Boot camps seem to offer rapid — a few months — and relatively inexpensive — a few thousand to a few tens of thousands of dollars — retraining or training (for college age students just starting out in life) followed by a lucrative and high-paying job as a software developer, data scientist, or some other purportedly high paid STEM (Science, Technology, Engineering, and Mathematics) job.
Indeed, if there was a truly desperate shortage for basic STEM skills taught in K-12 (Kindergarten through 12the grade in the United States) or basic programming skills, boot camps would be likely to be successful for many students. This is not the case.
STEM Shortage Claims are Exaggerated and Misleading
Here is Netscape founder and venture capitalist Marc Andreessen writing in the Wall Street Journal:
Why Software is Eating the World by Marc Andreessen (August 20, 2011)
Secondly, many people in the U.S. and around the world lack the education and skills required to participate in the great new companies coming out of the software revolution. This is a tragedy since every company I work with is absolutely starved for talent. Qualified software engineers, managers, marketers and salespeople in Silicon Valley can rack up dozens of high-paying, high-upside job offers any time they want, while national unemployment and underemployment is sky high. This problem is even worse than it looks because many workers in existing industries will be stranded on the wrong side of software-based disruption and may never be able to work in their fields again. There’s no way through this problem other than education, and we have a long way to go.
Emphasis on starved added. Most of us expect people who are starving not to be picky — even a little bit. If I am stranded on a desert island with no food and a cargo container full of dog food washes ashore, I am going to fall down on my knees and thank God Almighty for his grace and mercy. 🙂 I am not going to send the dog food back and complain that I face a shortage of food and why didn’t a refrigerated cargo container full of choice Kobe beef wash ashore.
The phrase “qualified software engineers, managers, …” hides a lot in the adjective qualified. High technology employers are extremely picky in both hiring and retaining engineers. They often claim to be seeking candidates with a minimum of three years of paid professional experience in dozens of very specific technical skills: C++, MATLAB for example. The requirement that this be years of paid professional experience precludes graduates of boot camps from consideration as well as graduates of for-profit universities like ITT Technical Institute or DeVry, or even graduates of top rated Computer Science (CS) programs at top universities such as Stanford and Carnegie-Mellon University.
It is not uncommon for graduates of top rated programs to encounter lengthy job hunts and little interest in their qualifications. See for example Chand John’s account of his lengthy job search as a graduate of Stanford: The Ph.D. — Industry Gap (September 19, 2013) on The Chronicle of Higher Education web site.

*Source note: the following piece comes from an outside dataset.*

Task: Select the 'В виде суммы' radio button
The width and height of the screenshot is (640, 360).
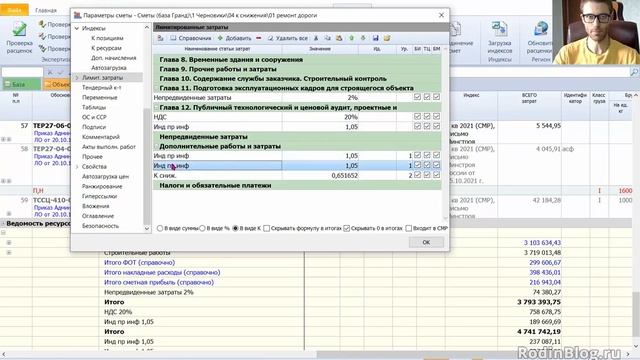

No Shortage of Data Scientists
In many respects, data science is a fancy new buzzword for statistical data analysis. This is not a new field. Most STEM Ph.D.’s, most of whom are unable to gain permanent stable employment in their chosen field of study, have extensive training in statistics and data analysis. It is common for them to have advanced training in statistical methods that are rarely needed in most commercial data science applications. Data science jobs are already filled with many surplus Ph.D.s in fields such as Physics, Applied Mathematics, Economics, a number of sub-fields of Biology, and many others.
Graduates of boot camps face stiff competition from Ph.D.’s, actuaries, and other highly qualified persons. A data science boot camp might make sense for someone with an otherwise strong technical background who wants to get up to speed on some specific tools or methods that are popular in the nascent data science industry but are not common in academia, the insurance industry, or wherever the student gained experience in statistics, data analysis, and related skills. This does not apply to waiters, unless they are an out of work Ph.D., or truck drivers trying to retrain or other students lacking a college-level education, people who are targeted by particularly questionable continuing education programs.
The Standard Class Format is a Poor Fit for Continuing Education
Continuing education programs that follow a standard school or college format with regular classes, e.g. on weekends or in the evening, with regular homework and tests with regular due dates are a poor fit for continuing education. In real life, especially with the unstable contract and part-time jobs that have become common today, unpredictable interruptions are common. It is often impossible to complete a class on the planned schedule. I encountered this problem with several community college, university extension, and similar courses that I took when I was younger. I was unable to complete many of the courses because something urgent came up either professionally or personally.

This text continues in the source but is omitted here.